Supercar importer sues DSI for B50m
‘Boy Unity’ dares DSI to prove wrongdoing
Supercar importer Panusak Techaterasiri, aka Boy Unity, has filed a 50-million-baht lawsuit against the Department of Special Investigation (DSI) after its raids to seize allegedly illegal cars from his showrooms dealt his company a heavy financial blow.
The two showrooms, run by STT Autocar Co on Ratchadaphisek and Sukhumvit roads, have not been able to do business since May 23, following the DSI raids which Mr Panusak said were carried out unlawfully.
He yesterday insisted 34 luxury cars belonging to his company impounded by the DSI were imported and priced properly and challenged the department to prove otherwise with solid evidence.

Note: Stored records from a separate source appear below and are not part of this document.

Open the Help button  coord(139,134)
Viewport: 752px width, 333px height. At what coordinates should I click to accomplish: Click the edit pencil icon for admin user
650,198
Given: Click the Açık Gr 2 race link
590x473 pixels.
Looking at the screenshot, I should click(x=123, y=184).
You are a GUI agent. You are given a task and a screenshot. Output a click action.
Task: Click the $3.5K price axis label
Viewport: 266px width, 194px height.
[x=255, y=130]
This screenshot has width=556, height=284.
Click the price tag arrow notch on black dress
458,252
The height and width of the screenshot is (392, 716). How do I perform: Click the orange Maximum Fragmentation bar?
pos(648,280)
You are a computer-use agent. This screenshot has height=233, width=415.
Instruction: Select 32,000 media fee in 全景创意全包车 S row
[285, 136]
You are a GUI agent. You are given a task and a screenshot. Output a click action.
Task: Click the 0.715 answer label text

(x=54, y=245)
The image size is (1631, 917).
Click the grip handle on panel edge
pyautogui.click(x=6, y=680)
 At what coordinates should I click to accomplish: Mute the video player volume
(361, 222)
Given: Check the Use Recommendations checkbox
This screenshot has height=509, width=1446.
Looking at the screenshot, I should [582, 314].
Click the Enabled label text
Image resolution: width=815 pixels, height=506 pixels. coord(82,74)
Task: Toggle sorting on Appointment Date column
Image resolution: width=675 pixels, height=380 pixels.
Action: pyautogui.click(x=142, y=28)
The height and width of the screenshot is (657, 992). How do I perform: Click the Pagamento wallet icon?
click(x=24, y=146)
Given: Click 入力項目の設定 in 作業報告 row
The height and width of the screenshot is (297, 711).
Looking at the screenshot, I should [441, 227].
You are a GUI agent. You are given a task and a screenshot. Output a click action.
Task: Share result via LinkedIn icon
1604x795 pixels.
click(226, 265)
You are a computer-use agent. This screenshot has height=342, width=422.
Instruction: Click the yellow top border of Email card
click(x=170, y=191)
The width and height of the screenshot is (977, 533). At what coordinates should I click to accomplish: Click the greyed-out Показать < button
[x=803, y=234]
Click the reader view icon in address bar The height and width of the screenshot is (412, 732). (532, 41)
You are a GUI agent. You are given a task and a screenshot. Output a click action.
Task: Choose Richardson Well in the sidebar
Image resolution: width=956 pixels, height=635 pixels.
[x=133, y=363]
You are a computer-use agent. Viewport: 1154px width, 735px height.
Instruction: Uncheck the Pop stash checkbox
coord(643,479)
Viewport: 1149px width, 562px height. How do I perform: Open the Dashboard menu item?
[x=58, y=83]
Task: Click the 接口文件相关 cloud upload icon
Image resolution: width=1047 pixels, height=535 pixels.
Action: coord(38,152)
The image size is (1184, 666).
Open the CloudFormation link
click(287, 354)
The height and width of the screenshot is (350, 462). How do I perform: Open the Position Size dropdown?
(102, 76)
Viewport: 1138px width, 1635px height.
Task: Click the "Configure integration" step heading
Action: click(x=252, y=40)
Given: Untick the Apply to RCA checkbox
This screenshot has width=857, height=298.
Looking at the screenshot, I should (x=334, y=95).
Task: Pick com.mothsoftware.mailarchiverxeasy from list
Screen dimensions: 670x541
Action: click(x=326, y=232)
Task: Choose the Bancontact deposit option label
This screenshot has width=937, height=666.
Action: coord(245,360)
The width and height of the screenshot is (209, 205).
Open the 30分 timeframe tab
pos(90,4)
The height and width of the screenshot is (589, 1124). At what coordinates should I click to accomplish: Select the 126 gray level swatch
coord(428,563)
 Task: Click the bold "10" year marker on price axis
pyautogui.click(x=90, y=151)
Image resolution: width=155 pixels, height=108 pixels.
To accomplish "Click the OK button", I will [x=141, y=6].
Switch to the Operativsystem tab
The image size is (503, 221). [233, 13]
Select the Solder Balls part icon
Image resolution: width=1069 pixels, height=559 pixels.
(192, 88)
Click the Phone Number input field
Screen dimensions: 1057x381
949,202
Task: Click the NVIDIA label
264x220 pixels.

The cars are among 160 luxury cars seized by DSI investigators during their raids on many showrooms in Bangkok during May 18 and 24, following suspicions their prices were falsely under declared to avoid the country’s high import duties.
Mr Panusak claimed he had hired a “shipping company” to import the cars and handle the documents and customs procedures for which he was required to pay up to 328% tax for each car.
But what happened was the DSI raided his shops with no permission or evidence of any wrongdoing, he claimed.
“They used force and placed the cars to block showroom entrances without [search] warrants from courts,” Mr Panusak said.
He also questioned another DSI claim that some of the confiscated l uxury cars were stolen from foreign countries, mainly Britain.
A green Lamborghini he imported on Feb 2 this year was also implicated by the DSI in a theft case, according to media reports. It is true police and customs officials then suspected the car might have been imported illegally, but after an inspection of its documents, they found no irregularities, Mr Panusak said.
He believes he is being “bullied” in this case because, he claimed, he once had a conflict with a high-ranking official at the Justice Ministry, which oversees the DSI.
Deputy DSI chief Korrawat Panprapakorn insisted DSI officials adhered to the law when raiding the showrooms and the department did find irregularities in the car prices.
However, Mr Panusak has the right to file a lawsuit, he said.
The department’s spokesmen yesterday also reacted to Mr Panusak’s claims, saying the DSI is treating the possible tax evasion on luxury cars as a “special case” and is therefore authorised by the 2004 Special Case Investigation Act and the Criminal Code to impound suspected cars. The investigators need the seized cars for use as evidence and will return them to the company or owners once the case comes to an end, he said.
Pol Lt Col Korrawat said the DSI is working with the Customs Department to compare car prices on their invoices with actual prices overseas to claim back unpaid taxes.
He said it was no surprise to see Mr Panusak’s company launch legal counteraction against the DSI.
In high-profile cases, defendants tend to sue the DSI with the Civil Court or Criminal Court as a technique to use court power to scrutinise and even “destroy the credibility and the weight of evidence compiled by DSI investigators”, the spokesmen said.